Christmas 2017 will forever be a significant date in my mind, it had never been my intention to be delivering a kid’s product in the run up to Christmas and thus making myself responsible for ensuring kids got their Christmas presents!  Having finished the Kickstarter campaign back in May and with the protracted delivery times this responsibility had become pretty abstract, going through the delivery process has brought it back into sharp focus and is going to be taken much more seriously going forward.


This has been the culmination of 4 years work and to stumble across the line was a bit gutting to be honest, but that being said there have been some important lessons which I’m glad to have had at this point rather than further down the line.


  1. Check and check again.  As some of you found out we ended up not having enough stock to fulfill all the orders, despite visiting our factory to ensure that we did.  The problem was that the quantities stated on the outside of shipping cartons did not match up with the its contents in lot of cases.  I should have checked this but didn’t.
  2. Outsource with care.  The company I chose to help were the wrong company, in hindsight it’s glaringly obvious that it was a bad fit, they were too big and MURO does not fit into a standard fulfilment model. However, one big positive which has come out of this is the appreciation of how integral the whole supply chain is to our customer experience and I will be taking this on board going forward.  Moving fulfilment in-house will allow us to give accurate and immediate information when customers have queries, rather than the current process which requires an email chain and leads to queries being lost.
  3. Lots of work to do.  The product still needs lots of work. We still have a range of toys to manufacture this year and released through MUROmembers, the retail packaging needs to be designed and some thing we have made need tweaking!
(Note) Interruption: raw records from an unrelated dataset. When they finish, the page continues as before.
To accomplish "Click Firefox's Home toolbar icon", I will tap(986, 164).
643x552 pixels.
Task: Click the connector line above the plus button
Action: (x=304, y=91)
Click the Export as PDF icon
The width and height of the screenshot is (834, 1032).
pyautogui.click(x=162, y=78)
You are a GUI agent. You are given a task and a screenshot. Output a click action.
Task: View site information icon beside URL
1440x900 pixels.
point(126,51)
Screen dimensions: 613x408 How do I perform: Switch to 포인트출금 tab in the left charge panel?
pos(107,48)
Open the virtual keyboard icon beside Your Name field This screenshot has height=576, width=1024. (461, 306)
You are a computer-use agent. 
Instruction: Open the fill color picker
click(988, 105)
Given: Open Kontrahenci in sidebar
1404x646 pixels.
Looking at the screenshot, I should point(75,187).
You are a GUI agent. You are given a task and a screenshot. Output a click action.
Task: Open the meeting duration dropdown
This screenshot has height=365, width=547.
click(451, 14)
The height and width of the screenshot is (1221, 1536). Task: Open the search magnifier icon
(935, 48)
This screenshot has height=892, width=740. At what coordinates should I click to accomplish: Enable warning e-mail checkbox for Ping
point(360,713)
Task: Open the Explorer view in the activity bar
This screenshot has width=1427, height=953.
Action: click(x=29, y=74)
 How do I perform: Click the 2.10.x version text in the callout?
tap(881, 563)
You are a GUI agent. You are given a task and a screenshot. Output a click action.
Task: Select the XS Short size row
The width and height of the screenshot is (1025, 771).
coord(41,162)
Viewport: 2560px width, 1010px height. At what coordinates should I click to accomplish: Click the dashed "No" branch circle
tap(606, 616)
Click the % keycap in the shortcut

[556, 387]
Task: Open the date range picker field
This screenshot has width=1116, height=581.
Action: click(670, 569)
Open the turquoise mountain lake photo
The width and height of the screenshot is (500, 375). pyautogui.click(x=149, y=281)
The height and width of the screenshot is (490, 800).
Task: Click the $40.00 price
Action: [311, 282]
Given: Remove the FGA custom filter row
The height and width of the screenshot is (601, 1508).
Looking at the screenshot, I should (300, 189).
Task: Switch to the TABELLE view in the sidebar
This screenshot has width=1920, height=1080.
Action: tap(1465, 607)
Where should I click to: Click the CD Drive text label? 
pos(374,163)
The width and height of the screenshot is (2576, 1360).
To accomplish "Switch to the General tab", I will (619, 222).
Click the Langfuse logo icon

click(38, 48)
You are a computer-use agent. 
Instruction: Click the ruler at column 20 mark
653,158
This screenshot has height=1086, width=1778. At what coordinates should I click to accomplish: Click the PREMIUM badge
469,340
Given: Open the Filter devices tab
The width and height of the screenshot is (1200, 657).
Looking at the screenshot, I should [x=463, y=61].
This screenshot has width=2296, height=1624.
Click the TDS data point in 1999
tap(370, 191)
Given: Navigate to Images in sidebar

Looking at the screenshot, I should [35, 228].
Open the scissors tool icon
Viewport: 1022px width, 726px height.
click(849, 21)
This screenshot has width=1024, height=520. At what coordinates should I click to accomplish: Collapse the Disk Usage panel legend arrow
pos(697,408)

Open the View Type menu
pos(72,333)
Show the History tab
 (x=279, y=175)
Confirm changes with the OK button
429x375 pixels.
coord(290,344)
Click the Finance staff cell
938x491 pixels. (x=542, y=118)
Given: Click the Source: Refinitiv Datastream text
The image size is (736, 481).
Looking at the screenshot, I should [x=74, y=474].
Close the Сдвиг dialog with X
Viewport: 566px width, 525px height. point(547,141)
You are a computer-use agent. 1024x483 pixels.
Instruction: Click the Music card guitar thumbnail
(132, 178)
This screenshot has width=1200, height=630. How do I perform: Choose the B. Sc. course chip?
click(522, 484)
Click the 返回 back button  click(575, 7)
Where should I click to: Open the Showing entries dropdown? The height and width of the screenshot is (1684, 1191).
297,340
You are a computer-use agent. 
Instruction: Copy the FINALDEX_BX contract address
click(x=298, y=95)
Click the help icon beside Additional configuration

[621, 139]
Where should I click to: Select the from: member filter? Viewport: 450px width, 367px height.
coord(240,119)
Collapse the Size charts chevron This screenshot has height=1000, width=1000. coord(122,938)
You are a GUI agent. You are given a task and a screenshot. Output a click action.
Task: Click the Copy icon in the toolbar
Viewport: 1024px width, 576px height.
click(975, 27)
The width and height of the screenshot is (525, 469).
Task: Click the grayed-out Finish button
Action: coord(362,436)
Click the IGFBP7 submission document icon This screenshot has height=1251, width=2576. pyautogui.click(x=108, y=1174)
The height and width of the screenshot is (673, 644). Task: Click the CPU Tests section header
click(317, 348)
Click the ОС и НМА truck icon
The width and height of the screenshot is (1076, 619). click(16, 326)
I do not mean to sound gloomy, overall I’m very happy.  I’m proud of the product that has been produced and that the majority made their way to the right people on time.  2018 is going to be an important year, it’s time to take MURO out of its current stage (somewhere between prototype and product), build a commercial product and the infrastructure to support this.  I hope that MURO develops as much in 2018 as it did in 2017.


Thank you for your support. Happy New year and all the best for 2018.